Lo spoofing e il finto maresciallo: ecco come agisce il raggiro
Mentre gli inquirenti setacciano i cunicoli di Napoli alla ricerca di impronte digitali o degli attrezzi usati per lo scasso, dall’altra parte della città è partita una segnalazione che ha fatto scattare l’allarme. Nel pomeriggio di venerdì, una residente del quartiere collinare di Posillipo ha ricevuto una telefonata sul proprio smartphone. Dall’altra parte del ricevitore, un uomo dalla parlantina sicura si è qualificato come maresciallo dei carabinieri, sostenendo di essere direttamente impegnato nelle indagini relative alla maxi rapina. Il finto ufficiale, sfruttando l’ansia e la confusione generate dal colpo, ha cominciato a fare domande precise, chiedendo alla vittima se conservasse gioielli o ingenti somme di contanti nella propria abitazione. A rendere credibile l’inganno ci ha pensato una tecnica subdola: lo spoofing telefonico. I truffatori, infatti, sono riusciti a mascherare il proprio numero facendolo apparire sul display della donna come se fosse quello autentico della Stazione Carabinieri, un dettaglio che avrebbe tratto in inganno chiunque.
Il provvidenziale contro-scacco e la “banda del buco”

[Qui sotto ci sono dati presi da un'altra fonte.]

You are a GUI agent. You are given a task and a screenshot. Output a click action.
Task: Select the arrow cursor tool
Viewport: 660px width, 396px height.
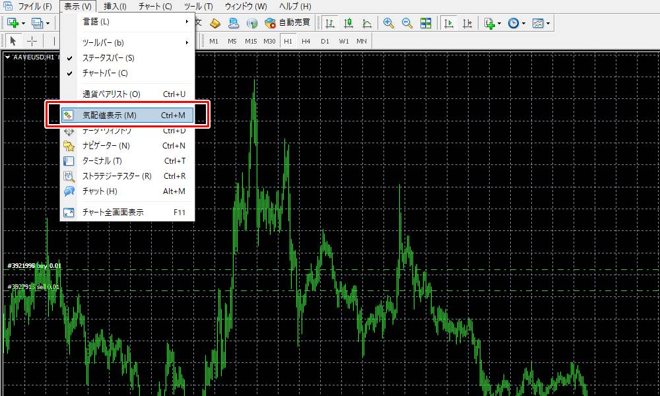(x=13, y=41)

Fortunatamente per la vittima, e grazie anche a una pronta reazione che farebbe scuola, il raggiro si è arenato. La donna, insospettita nonostante il numero ufficiale comparisse a schermo, ha avuto la lucidità di affiancare alla conversazione una seconda chiamata. Utilizzando un altro telefono, ha contattato il numero unico per le emergenze 112, chiedendo conferma che un suo collega la stesse cercando. La Centrale Operativa, con un tempismo che ha sventato la truffa, ha smentito categoricamente il tutto, precisando che nessun militare in servizio aveva tentato di contattarla. Un comportamento, questo, che i veri carabinieri hanno subito sottolineato come esempio per evitare di cadere nella rete dei malintenzionati. Nel frattempo, le indagini sul colpo originale procedono senza sosta: gli investigatori stanno analizzando un generatore di corrente e alcuni attrezzi da scasso abbandonati nei cunicoli, cercando di risalire ai componenti di quella che già viene soprannominata la “banda del buco”.